— WHAT YOU HAVE TO DO —
Copy out each line in the items below that contains the string "pixels". Treat uppercase and lowercase as different.

— MATERIAL FOR THIS EXERCISE —
<<<<

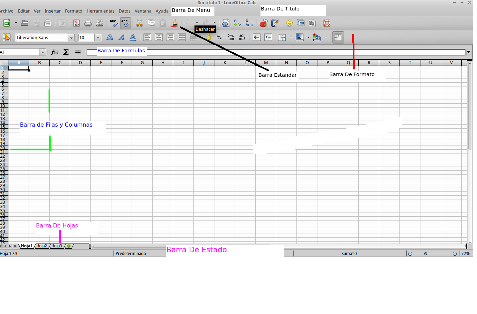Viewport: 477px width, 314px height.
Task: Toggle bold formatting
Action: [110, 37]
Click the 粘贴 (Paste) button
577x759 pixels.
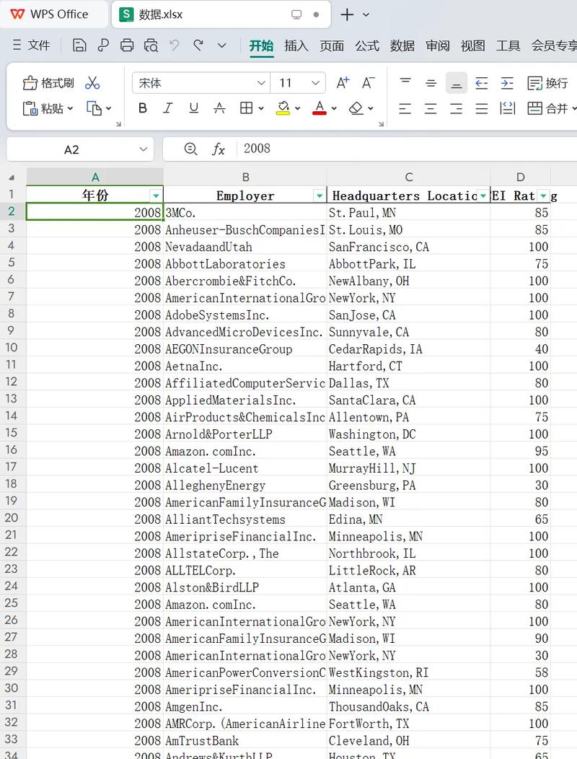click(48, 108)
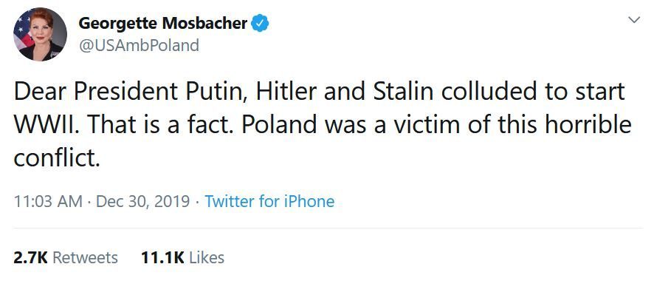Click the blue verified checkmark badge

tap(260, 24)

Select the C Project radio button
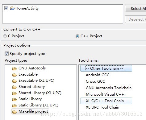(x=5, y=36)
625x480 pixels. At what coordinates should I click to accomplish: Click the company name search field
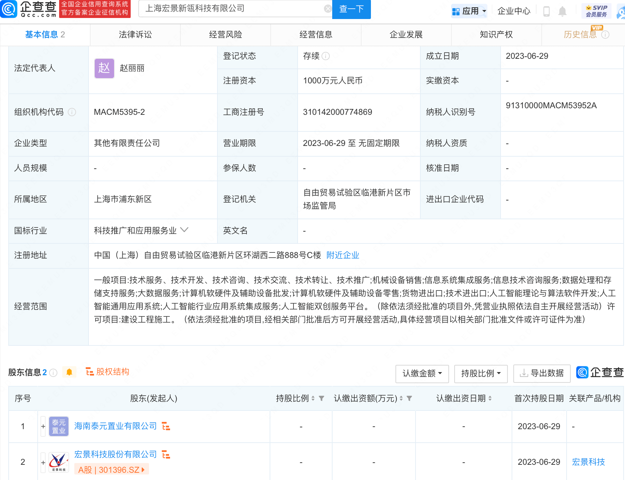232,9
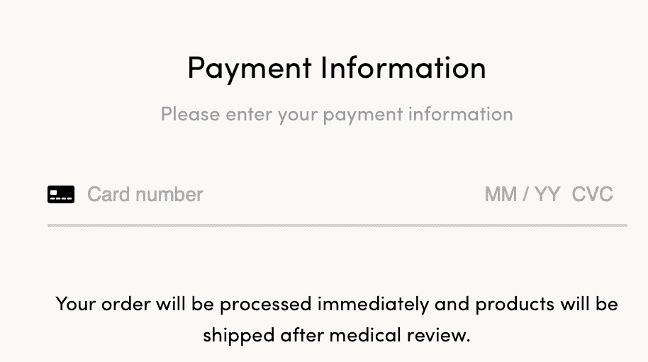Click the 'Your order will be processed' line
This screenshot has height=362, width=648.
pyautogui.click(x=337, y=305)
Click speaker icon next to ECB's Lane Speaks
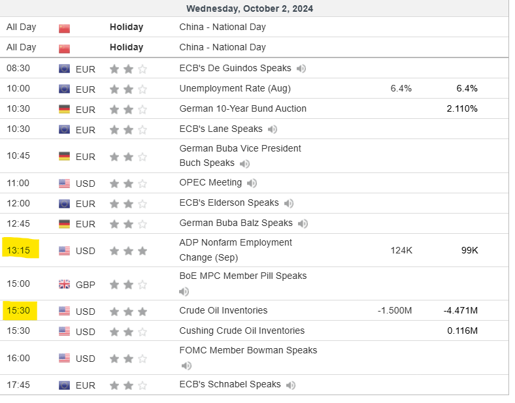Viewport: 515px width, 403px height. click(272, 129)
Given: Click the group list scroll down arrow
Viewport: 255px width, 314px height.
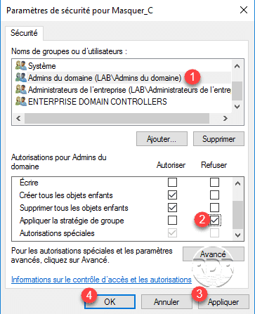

>>>>
<<<<

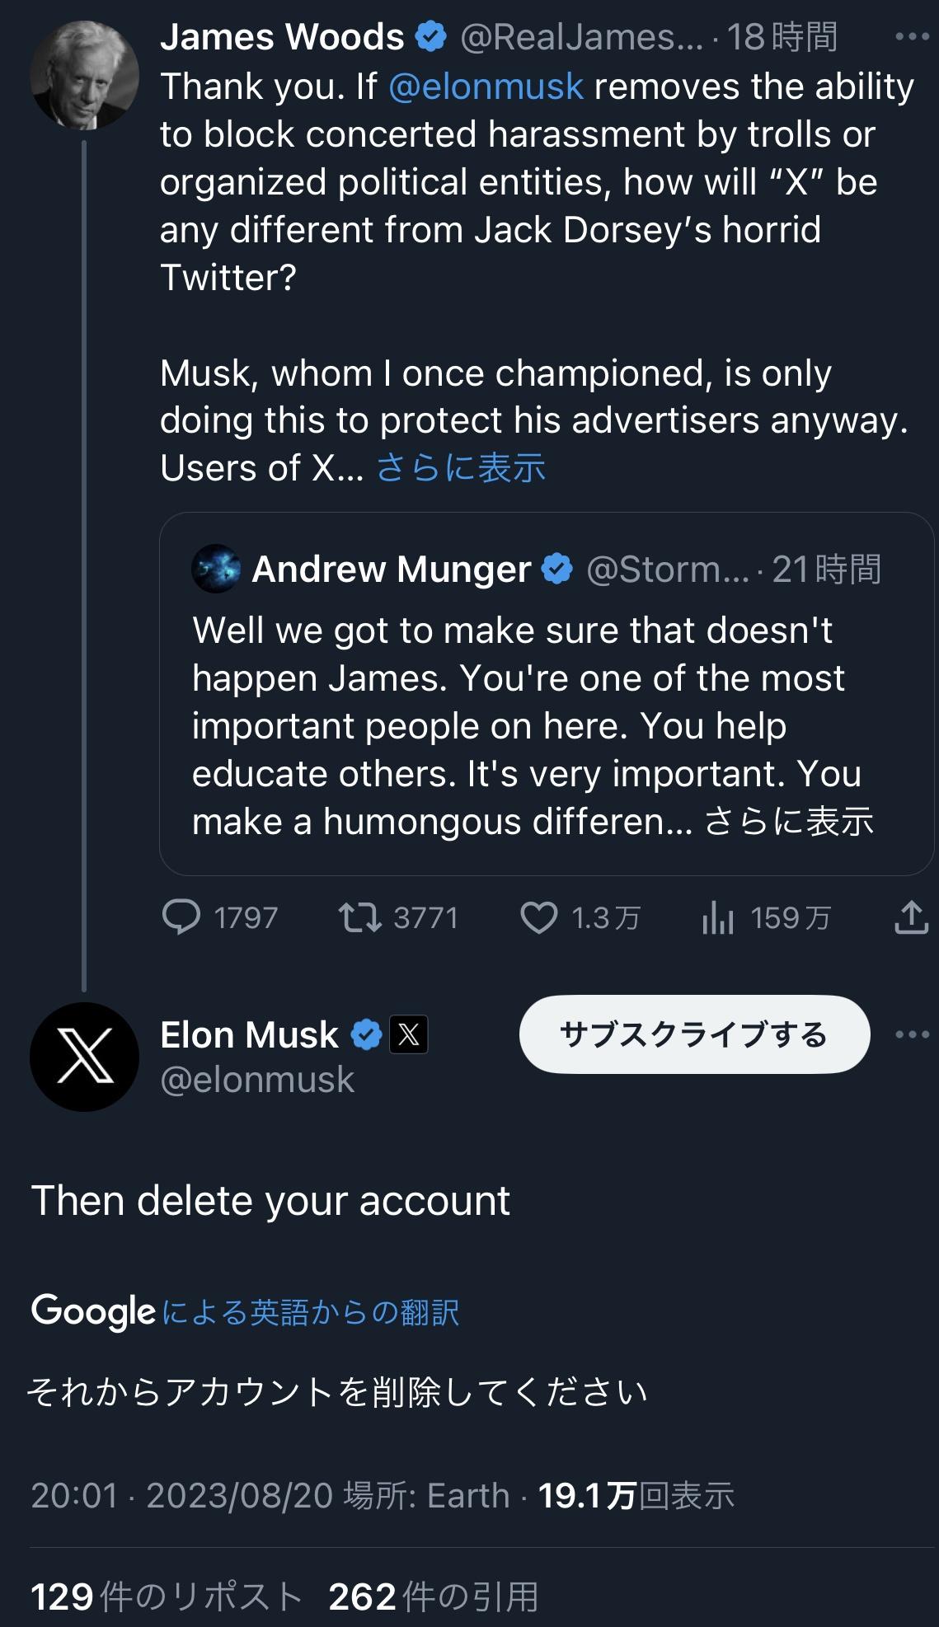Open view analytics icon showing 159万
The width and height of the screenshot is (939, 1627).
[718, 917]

>>>>

— CORRECT RESULT —
577x759 pixels.
625x480 pixels. At what coordinates should I click to accomplish: Click the company name search field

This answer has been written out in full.